[Saved entries]
# # #

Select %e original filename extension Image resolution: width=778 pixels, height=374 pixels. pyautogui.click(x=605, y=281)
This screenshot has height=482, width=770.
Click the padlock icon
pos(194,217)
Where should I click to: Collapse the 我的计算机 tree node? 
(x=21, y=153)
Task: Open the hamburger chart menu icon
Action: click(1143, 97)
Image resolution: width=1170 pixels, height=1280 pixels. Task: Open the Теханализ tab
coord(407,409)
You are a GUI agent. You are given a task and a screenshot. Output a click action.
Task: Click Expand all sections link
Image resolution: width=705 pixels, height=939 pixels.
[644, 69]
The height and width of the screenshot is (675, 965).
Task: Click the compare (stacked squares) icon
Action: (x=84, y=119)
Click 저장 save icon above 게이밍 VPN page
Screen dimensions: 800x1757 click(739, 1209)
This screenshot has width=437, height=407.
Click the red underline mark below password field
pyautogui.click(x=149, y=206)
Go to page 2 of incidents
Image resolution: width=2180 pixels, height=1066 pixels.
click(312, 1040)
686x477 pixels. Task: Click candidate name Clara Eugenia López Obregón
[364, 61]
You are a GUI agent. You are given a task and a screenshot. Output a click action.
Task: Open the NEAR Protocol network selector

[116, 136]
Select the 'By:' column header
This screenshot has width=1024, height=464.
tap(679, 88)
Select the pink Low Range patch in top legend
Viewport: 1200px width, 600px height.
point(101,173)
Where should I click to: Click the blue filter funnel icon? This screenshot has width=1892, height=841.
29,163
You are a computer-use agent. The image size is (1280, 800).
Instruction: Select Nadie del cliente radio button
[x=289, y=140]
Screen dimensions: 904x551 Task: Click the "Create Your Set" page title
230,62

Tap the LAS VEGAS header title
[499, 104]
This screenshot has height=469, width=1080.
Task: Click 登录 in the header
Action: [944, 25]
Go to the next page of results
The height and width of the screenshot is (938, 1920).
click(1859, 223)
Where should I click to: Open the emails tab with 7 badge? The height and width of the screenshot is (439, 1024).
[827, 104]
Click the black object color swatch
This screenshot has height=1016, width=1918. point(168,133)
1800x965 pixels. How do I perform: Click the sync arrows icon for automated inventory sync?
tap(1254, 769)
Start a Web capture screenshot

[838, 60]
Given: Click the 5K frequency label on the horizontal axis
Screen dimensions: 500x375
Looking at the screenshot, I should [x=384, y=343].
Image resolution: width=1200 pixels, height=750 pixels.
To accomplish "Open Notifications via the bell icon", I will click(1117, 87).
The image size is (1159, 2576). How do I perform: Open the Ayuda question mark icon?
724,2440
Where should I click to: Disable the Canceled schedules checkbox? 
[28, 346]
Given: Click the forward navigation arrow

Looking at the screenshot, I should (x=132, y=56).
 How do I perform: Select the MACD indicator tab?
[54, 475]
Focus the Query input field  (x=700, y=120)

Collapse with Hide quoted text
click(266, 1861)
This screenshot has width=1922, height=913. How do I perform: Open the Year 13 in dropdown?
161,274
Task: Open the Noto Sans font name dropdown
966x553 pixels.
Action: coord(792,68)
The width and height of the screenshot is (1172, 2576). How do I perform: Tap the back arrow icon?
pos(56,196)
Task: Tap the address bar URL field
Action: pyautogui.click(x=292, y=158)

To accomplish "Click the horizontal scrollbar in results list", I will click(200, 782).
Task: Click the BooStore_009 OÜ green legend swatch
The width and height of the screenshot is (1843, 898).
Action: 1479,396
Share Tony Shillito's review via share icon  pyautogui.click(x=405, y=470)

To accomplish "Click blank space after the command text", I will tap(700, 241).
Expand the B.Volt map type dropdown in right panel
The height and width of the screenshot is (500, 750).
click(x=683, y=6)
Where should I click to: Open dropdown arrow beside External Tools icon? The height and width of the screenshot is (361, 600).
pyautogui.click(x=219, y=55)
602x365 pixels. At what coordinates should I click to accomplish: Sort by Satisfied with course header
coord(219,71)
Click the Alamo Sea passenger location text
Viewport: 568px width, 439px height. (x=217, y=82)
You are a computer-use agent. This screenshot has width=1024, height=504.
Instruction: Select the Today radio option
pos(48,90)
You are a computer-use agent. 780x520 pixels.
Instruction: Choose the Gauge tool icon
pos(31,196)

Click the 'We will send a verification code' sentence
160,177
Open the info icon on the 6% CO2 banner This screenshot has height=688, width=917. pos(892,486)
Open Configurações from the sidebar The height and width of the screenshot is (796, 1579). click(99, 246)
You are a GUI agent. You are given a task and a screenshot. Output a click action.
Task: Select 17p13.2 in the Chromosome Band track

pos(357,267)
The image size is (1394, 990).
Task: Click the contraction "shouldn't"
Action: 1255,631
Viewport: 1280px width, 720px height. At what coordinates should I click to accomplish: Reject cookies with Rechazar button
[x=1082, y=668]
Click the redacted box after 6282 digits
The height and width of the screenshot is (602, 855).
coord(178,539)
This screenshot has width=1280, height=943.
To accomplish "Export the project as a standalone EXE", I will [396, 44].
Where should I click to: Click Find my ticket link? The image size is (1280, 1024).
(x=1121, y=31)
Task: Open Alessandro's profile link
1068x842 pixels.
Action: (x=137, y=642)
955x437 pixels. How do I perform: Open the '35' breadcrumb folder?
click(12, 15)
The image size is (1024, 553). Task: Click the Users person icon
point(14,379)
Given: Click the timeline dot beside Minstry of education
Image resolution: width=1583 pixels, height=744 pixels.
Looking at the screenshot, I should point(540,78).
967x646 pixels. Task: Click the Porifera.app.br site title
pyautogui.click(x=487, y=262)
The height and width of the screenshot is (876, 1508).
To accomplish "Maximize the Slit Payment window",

# # #

Work to be completed: Look through the entries above. Copy each line in which the string "computer" occurs.

Task result:
You are a computer-use agent. The image size is (1280, 800).
You are a computer-use agent. This screenshot has width=1024, height=504.
You are a computer-use agent. 780x520 pixels.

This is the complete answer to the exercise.